Friday 10th July Dave, Nina, Jemilla and Bede are holed up in Bali unable to fly out because of the volcanic ash from an eruption on a nearby island. I think there could be worse places to be marooned but it is an uncertain time for them. We spent the day in Naples looking at the terror of Mt Vesuvius’ destruction of Pompeii. Today we took the fast train (296kms/hour) from Rome to Naples, exactly 1 hour through beautiful mountain backed countryside green with many crops in the middle of summer. We spent most of the day in the National Museum of Archaeology which is a stunning classical building in its own right with a stunning 2 storey double marble interior stairway. The museum has two major holdings. In the C19th the discovery of Pompeii lead archaeologists to remove vast quantities of excavated mosaics, frescoes, bronzes, pottery, sculpture and materials of all sorts to fill eight large rooms of the most exquisite second century lifestyle caught in a moment of time. This was a good thing to do to preserve these precious artefacts but they are now of course out of context and some were damaged in the process. Copies of the mosaics and frescoes have been returned to Pompeii where walking on them can cause minimal damage. There is a current display of “Pompeii and Europe” which demonstrates the impact of the C19th discovery and excavation of Pompeii mainly through the eyes of Goethe, Stendahl and Lytton. In a curious way it resembles the passion many today have for the entombed lives of the Titanic disaster in the C20th.

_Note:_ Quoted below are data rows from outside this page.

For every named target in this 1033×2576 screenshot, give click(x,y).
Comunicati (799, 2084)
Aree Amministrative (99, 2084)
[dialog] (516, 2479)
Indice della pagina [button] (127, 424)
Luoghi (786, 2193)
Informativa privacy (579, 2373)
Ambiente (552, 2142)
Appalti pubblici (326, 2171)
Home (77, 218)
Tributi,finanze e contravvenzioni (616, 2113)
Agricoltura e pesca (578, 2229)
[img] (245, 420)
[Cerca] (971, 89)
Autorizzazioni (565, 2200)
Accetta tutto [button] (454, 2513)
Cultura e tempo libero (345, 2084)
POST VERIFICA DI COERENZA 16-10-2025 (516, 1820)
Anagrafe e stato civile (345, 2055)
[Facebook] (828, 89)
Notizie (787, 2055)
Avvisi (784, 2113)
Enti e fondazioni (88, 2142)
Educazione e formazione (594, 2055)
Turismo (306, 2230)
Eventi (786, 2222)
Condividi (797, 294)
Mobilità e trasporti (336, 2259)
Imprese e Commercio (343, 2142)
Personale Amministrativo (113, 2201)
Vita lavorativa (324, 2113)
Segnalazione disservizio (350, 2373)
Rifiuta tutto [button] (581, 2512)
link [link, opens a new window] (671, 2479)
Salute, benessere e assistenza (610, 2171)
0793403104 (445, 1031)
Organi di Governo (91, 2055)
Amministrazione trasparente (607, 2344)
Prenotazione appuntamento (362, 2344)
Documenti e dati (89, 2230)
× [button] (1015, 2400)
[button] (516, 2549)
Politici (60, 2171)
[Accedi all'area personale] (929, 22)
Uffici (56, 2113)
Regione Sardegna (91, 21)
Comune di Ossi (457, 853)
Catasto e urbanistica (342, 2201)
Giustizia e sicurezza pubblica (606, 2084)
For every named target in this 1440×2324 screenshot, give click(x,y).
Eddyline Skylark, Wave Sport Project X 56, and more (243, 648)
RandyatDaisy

The second major holding in Naples is the Farnese collection of Roman sculpture accumulated by one of the Papal families and now on display to the public. The Farnese Palace in Rome is now the French Embassy and not easily accessible but the impressive collection of huge sculptures is beautifully displayed in Naples. It includes busts of all the Suetonian emperors and massively huge sculptures of gods and important folk in early Rome. In addition the frescoes and mosaics from Hadrian’s villa, the ruin of which we walked in yesterday, are also displayed in the Naples museum. In the afternoon we wandered the streets of Naples not venturing too far in the heat and enjoying an April 18 English newspaper, the only paper in English we could buy although the Italian bookshops have many books in English. I found the Neapolitans to be very friendly and helpful. The city has a bad rep in Melbourne and I am sure there are parts
one should not venture into and I would not be driving there but it is an exciting and interesting city.